A La Nina pattern - which is what the U.S. is experiencing this year - typically dumps precipitation on the Pacific northwest and northern Rocky Mountains, but even those areas haven't been doing as well as they would normally. For central, eastern and southern Wyoming, a La Nina often brings equal chances for drier, warmer, windier conditions. But this year we have seen little snow and high wind which often brings warmer temperatures.
The 90-day forecast predicts those same warmer and drier conditions until the end of April for much of Wyoming. For April, May and June, the northern portion of the state has an equal chance of below, average or above normal precipitation, but the southern portion will likely still be below normal, Jones said.
"For the second year in a row, late summer, so July, August, September, is not showing a good monsoon, which is where we get our summer precipitation," he said. "If you're looking for us to get some drought relief, the outlook isn't particularly good."
Impacts of drought
What this means for wildlife is a little early to tell, said some Wyoming Game and Fish Department biologists.
Pronghorn in central and southeastern Wyoming had already been suffering from a relatively hard winter followed by drought. Populations like the Medicine Bow herd in the Shirley Basin area went from estimates of 72,000 animals in 2015 to 52,000 in 2019, said Lee Knox, a Game and Fish wildlife biologist in Laramie.
Another sustained drought could prove to be devastating, causing females to ween their young early and dropping survival rates for many of the fawns born this year.

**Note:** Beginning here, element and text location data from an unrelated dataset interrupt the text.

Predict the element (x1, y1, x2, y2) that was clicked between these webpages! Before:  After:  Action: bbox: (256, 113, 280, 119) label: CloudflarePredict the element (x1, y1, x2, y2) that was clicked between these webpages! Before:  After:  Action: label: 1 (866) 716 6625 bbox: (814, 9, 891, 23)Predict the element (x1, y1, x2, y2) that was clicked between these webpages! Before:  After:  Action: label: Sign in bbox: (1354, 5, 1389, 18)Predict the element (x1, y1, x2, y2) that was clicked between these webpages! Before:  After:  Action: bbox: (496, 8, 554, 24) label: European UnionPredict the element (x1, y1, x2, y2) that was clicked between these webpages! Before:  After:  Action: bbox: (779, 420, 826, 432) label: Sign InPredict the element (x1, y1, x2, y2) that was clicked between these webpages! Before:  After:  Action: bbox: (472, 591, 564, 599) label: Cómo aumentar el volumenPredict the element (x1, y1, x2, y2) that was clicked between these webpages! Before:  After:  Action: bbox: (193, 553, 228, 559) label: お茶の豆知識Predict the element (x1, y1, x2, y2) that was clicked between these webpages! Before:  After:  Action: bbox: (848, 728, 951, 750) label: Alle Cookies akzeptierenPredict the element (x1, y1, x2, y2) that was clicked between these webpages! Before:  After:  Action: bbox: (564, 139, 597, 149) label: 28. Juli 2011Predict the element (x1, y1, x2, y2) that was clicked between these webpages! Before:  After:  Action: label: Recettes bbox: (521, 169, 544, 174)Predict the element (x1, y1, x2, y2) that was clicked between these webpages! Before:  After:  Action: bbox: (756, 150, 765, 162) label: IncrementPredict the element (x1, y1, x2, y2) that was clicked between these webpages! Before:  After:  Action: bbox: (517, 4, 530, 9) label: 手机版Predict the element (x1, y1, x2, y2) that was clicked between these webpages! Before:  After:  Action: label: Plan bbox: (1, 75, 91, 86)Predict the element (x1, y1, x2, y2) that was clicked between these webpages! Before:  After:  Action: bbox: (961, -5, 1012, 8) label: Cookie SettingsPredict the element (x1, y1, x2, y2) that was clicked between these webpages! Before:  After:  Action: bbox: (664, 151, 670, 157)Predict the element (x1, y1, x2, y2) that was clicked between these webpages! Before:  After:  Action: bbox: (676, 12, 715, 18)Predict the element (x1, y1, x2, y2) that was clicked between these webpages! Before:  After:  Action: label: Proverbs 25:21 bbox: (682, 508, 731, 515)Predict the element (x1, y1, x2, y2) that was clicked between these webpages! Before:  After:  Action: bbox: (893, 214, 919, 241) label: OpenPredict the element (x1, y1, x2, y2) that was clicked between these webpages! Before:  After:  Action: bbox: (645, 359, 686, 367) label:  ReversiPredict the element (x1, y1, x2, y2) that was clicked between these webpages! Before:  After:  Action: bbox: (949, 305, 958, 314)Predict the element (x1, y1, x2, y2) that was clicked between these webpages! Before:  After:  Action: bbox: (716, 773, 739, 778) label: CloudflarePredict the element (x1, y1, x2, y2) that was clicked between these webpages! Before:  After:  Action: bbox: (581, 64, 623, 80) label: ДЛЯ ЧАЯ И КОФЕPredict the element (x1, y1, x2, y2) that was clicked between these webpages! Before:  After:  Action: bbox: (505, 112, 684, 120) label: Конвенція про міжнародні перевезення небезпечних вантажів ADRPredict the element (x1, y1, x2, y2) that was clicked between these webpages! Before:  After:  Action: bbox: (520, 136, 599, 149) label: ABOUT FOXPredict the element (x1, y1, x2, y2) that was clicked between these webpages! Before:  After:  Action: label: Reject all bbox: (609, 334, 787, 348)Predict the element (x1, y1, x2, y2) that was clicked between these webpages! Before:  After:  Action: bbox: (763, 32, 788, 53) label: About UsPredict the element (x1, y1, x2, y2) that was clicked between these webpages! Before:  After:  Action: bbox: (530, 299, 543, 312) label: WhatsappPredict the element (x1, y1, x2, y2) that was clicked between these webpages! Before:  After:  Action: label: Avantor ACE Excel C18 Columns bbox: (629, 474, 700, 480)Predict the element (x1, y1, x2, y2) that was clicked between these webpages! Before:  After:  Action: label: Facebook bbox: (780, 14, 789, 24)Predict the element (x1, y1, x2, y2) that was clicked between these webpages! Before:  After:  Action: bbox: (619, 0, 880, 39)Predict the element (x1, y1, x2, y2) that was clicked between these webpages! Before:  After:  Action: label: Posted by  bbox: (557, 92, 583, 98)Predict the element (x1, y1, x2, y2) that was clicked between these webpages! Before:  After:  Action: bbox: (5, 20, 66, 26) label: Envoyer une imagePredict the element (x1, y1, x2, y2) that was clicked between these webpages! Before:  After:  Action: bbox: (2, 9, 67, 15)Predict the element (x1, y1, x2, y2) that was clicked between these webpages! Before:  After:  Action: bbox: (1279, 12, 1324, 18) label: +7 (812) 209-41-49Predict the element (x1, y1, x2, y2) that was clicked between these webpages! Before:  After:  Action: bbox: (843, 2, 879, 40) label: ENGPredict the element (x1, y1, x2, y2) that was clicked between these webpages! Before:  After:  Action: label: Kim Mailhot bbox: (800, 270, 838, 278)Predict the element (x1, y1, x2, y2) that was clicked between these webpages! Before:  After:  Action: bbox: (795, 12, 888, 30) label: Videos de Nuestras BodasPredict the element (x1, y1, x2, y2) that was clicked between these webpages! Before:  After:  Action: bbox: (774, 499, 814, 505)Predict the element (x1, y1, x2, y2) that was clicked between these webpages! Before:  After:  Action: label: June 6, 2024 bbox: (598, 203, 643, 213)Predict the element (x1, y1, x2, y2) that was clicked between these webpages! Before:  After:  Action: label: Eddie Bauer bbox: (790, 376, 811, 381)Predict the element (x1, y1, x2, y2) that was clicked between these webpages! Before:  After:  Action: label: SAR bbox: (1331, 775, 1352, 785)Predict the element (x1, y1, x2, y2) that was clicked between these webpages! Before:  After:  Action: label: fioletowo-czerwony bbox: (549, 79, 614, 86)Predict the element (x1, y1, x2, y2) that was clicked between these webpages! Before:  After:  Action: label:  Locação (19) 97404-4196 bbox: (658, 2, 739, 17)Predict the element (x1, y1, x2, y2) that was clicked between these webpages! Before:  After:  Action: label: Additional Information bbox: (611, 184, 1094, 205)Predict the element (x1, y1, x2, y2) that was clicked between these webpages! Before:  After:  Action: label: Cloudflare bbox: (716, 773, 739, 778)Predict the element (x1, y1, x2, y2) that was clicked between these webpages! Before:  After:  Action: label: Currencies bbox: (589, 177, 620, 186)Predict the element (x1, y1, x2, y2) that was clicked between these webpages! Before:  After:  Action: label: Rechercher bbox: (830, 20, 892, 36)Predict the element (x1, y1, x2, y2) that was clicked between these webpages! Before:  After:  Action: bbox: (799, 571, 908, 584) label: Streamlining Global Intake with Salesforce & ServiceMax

But on the other hand, a mild winter can be a blessing to Wyoming's herds. The worst would have been a severe winter coming off of 2020's drought, said Justin Binfet, Casper's regional wildlife coordinator. If the mild winter persists, overwinter survival of adults can help offset last year's fawn loss, but eventually, he said, the state will need moisture.
Wyoming's livestock producers, Jim Magagna, executive vice president of the Wyoming Stock Growers Association, are growing nervous.
Most Cowboy State ranchers have been around for generations, surviving the cycles of drought and floods, and so most are already beginning to think about another dry year. For some it could mean considering selling off portions of their herds. For others it could mean not bringing as many animals to their pasture. If it's bad enough, government programs through the U.S. Department of Agriculture can help.
"It's a serious concern right now," Magagna said. "But not a panic."
One bright spot is the possibility for a few large spring storms that dump either wet snow or rain, and those are tougher for meteorologists to predict in a long-term forecast, Jones said.
Fortunes can change quickly, the wildlife biologists and Magagna acknowledged, on Wyoming's mountains and high plains.